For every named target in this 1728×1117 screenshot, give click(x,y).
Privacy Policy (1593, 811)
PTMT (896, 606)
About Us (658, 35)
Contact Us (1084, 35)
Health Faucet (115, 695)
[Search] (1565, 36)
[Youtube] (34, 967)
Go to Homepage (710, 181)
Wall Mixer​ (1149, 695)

※

Copy out each line of the data exactly.

For every named target in this 1728×1117 screenshot, give click(x,y).
Privacy Policy (1593, 811)
PTMT (896, 606)
About Us (658, 35)
Contact Us (1084, 35)
Health Faucet (115, 695)
[Search] (1565, 36)
[Youtube] (34, 967)
Go to Homepage (710, 181)
Wall Mixer​ (1149, 695)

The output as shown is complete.